The monsters in Bora Chung’s story collection, Cursed Bunny, translated by Anton Hur, are sometimes less obvious, but not less terrifying. The stories defy conventional categorization ... The previous stories are equally filled with horrors and then, at last, this final story comes along presenting a relative calm. But this calm is all a facade covering up great trauma. Cursed Bunny delivers strange and bizarre fables and, through these often grotesque fairy tales, articulates a clear critique of humanity. These are not childhood bedtime stories, but morality tales; sinners are punished. It is a collection that reminds us there are monsters everywhere, even in plain sight, even if we can’t see them.

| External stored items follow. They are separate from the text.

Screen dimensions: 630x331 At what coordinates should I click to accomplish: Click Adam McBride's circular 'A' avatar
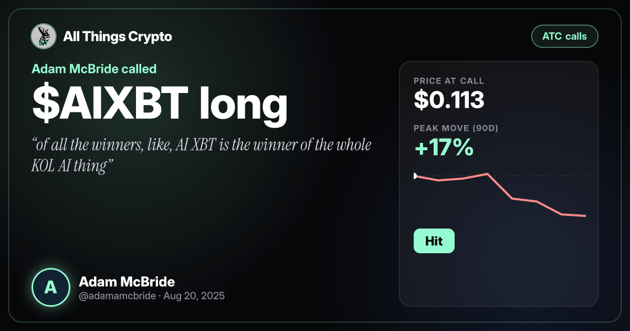(x=50, y=287)
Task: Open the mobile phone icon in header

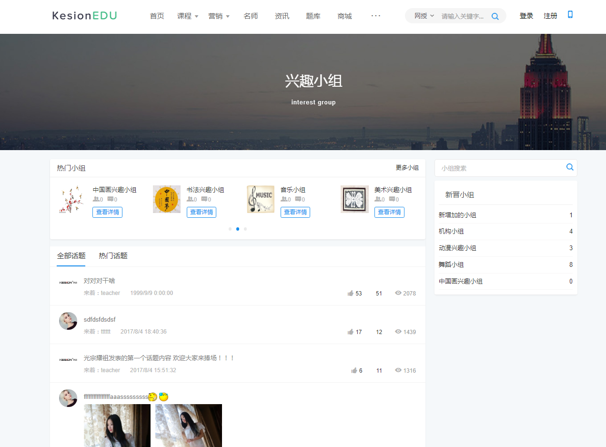Action: point(570,15)
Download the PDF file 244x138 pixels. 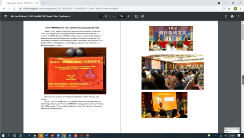pyautogui.click(x=226, y=16)
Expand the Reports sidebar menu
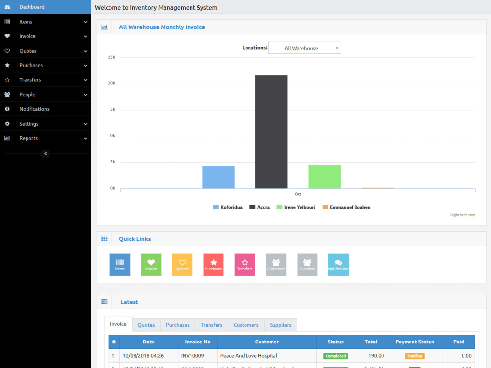491x368 pixels. [46, 138]
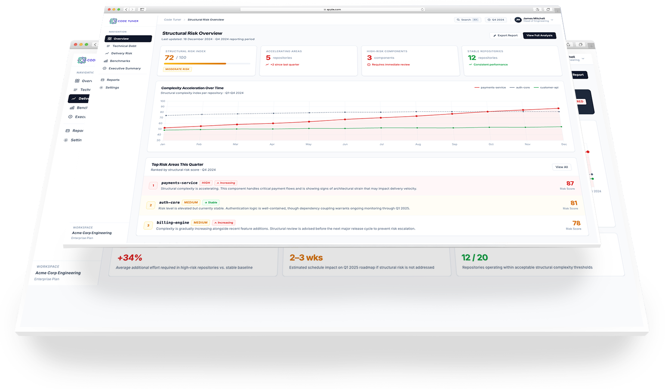Click the Reports icon in the sidebar
Image resolution: width=665 pixels, height=389 pixels.
point(102,80)
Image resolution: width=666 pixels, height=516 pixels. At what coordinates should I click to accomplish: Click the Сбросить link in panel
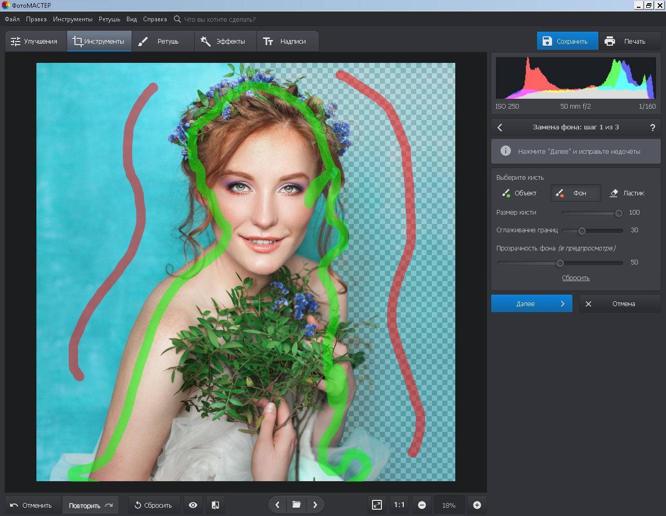pos(575,278)
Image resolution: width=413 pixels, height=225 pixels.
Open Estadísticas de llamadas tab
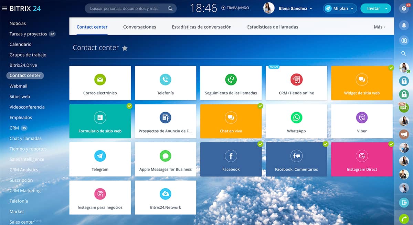pyautogui.click(x=273, y=27)
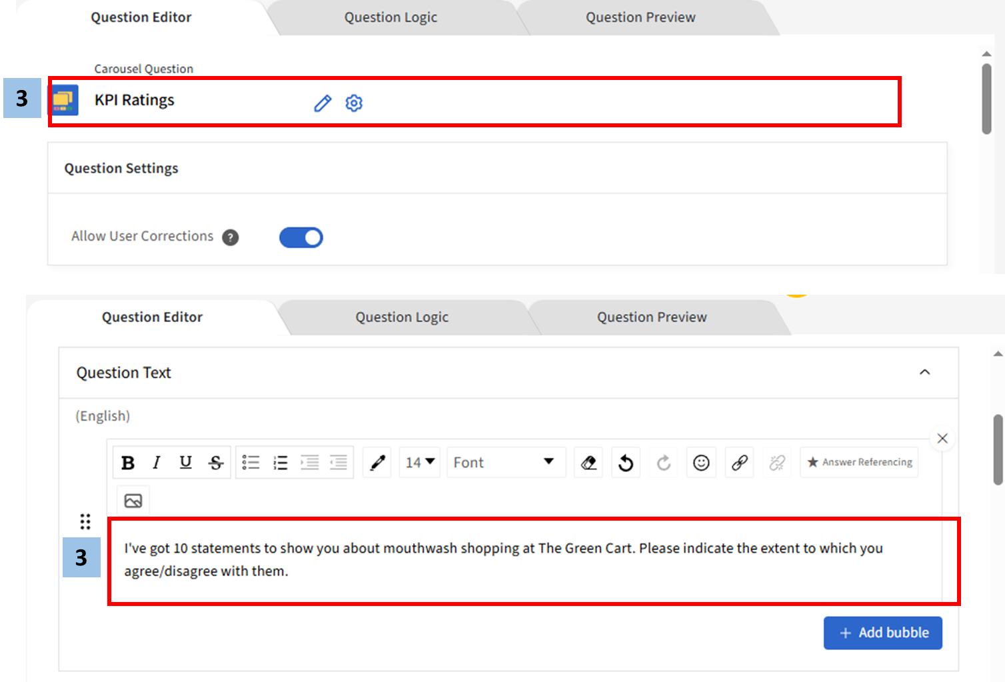Disable the Allow User Corrections switch
The image size is (1005, 682).
[301, 237]
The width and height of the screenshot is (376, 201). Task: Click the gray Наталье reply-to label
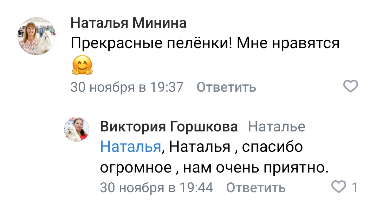point(277,127)
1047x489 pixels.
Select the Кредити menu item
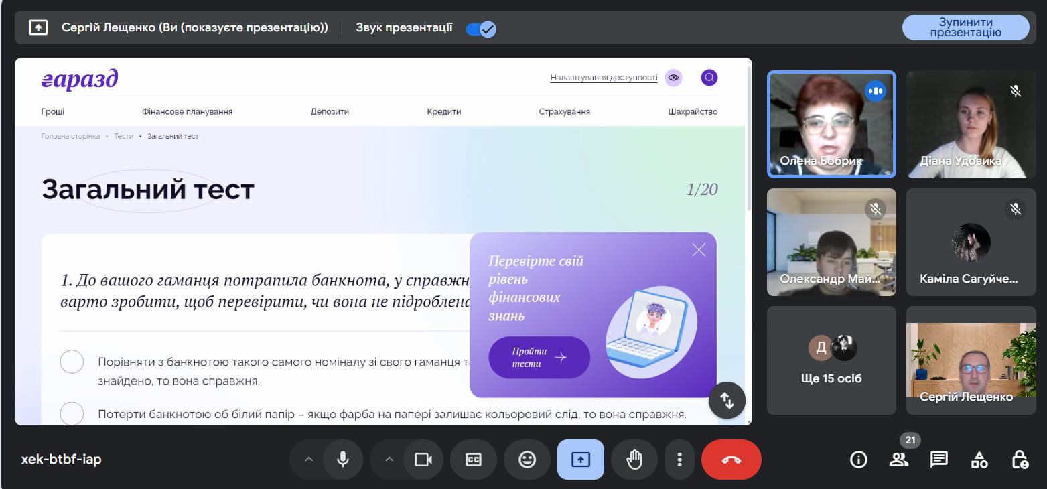(x=443, y=111)
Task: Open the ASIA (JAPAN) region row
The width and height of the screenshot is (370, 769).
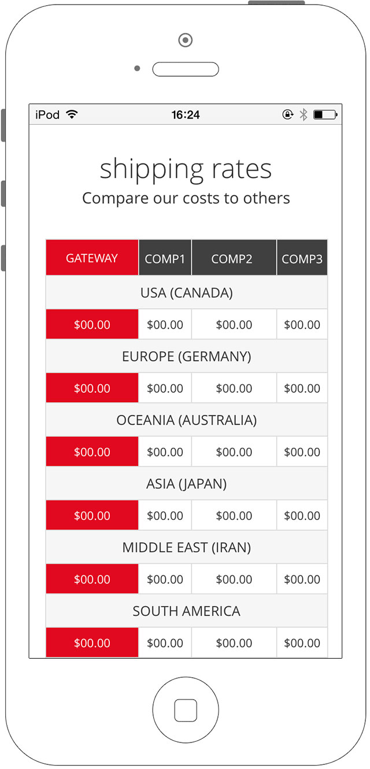Action: coord(187,483)
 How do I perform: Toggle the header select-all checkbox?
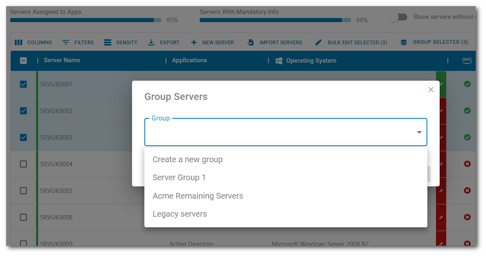click(x=23, y=60)
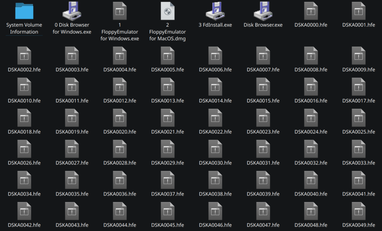Select the DSKA0046.hfe thumbnail
Screen dimensions: 382x231
click(215, 211)
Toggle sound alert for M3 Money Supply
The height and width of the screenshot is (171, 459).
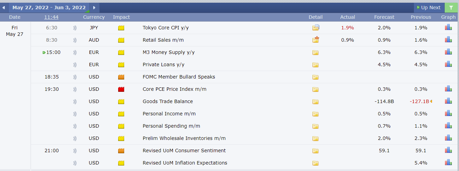pyautogui.click(x=75, y=53)
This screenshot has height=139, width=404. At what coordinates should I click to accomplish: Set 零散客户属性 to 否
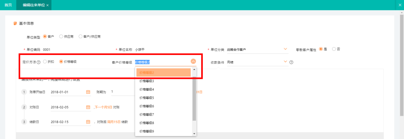[x=334, y=49]
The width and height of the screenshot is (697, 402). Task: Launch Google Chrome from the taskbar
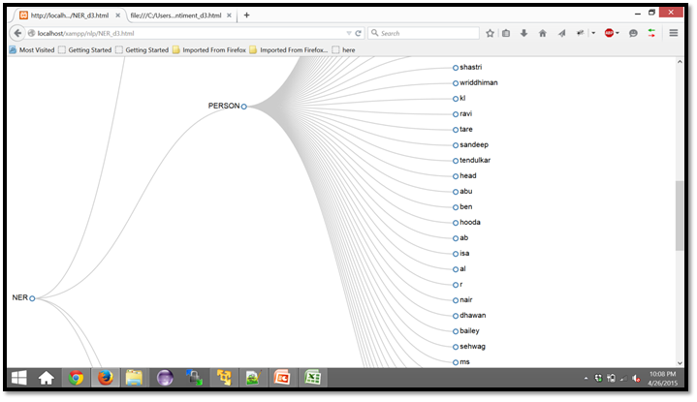[x=76, y=379]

The narratives here shamble and ooze across a porous divide between highbrow absurdism and lowbrow jump scare. The balance changes from story to story, and sometimes the genre conventions feel too pat, as genre conventions will. But the more predictable moments set you up to miss a crucial step and fall right into the abyss when Chung gets weird ... Chung uses [the same] trick in half of the 10 selections here — enough that it ceases to be a shock and starts feeling like an irritant or a cop-out. Rather than disorienting you, the last-minute flip of narrative reality becomes so expected it’s almost comforting ... The expected conclusion has its pleasures. But Chung’s writing is stronger when she leans toward literary fiction’s more open forms and pursues odder ends ... Cursed Bunny at its best sets out across the rubble to find new ground.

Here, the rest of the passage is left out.